> _What to produce_: Starting at the first line of the data and ending at the line with "Home (31, 173)", copy each line exactly. Include both of those lines, but no pictures.

[Stored data entries]
● ● ● ●
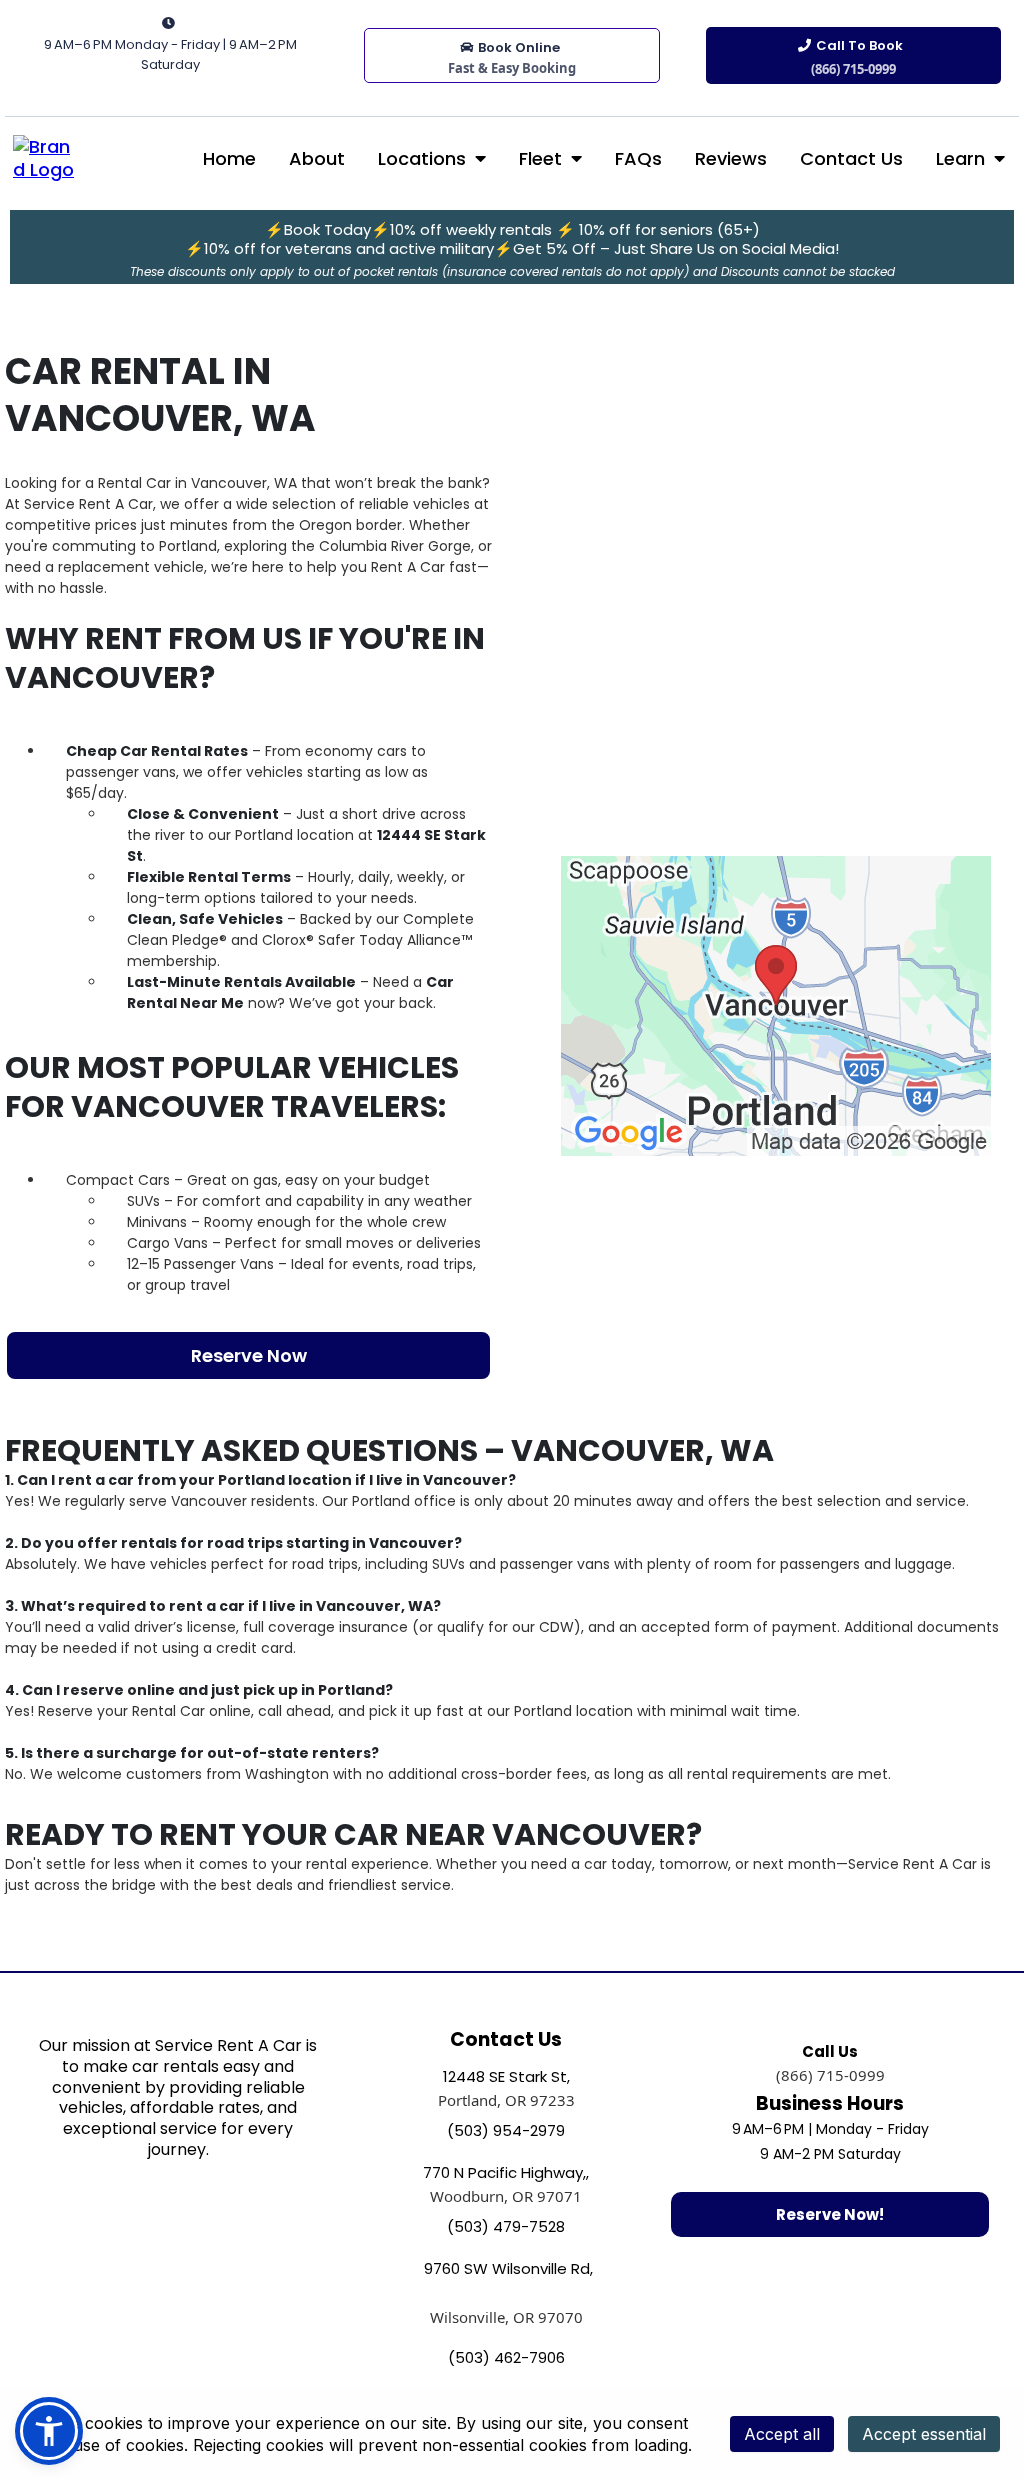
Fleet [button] (543, 158)
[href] (776, 1004)
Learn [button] (963, 158)
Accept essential (924, 2434)
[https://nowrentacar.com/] (45, 156)
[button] (49, 2431)
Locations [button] (424, 158)
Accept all (782, 2434)
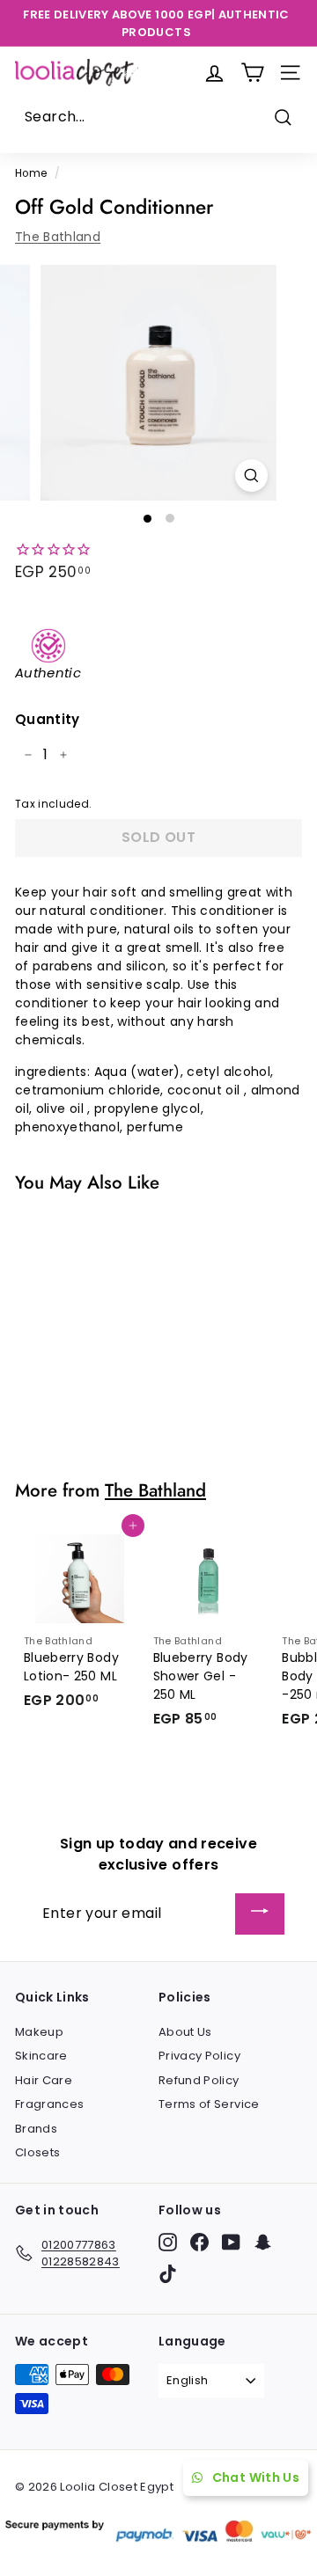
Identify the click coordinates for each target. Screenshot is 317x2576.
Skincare (41, 2055)
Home (31, 173)
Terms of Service (209, 2104)
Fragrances (50, 2104)
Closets (37, 2152)
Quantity (47, 719)
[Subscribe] (259, 1914)
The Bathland (57, 236)
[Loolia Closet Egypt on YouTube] (231, 2242)
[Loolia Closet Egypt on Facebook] (199, 2242)
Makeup (39, 2031)
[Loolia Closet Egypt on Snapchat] (263, 2242)
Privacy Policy (199, 2055)
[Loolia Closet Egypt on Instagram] (167, 2242)
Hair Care (43, 2080)
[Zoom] (251, 475)
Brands (36, 2128)
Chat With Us (255, 2477)
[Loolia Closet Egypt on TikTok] (167, 2274)
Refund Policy (199, 2080)
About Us (185, 2031)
● ● ● ●
> _Solution for this exercise_:
Fleet [button] (543, 158)
[href] (776, 1004)
Learn [button] (963, 158)
Accept essential (924, 2434)
[https://nowrentacar.com/] (45, 156)
[button] (49, 2431)
Locations [button] (424, 158)
Accept all (782, 2434)
Identify the click coordinates for each target. Screenshot is 317x2576.
Skincare (41, 2055)
Home (31, 173)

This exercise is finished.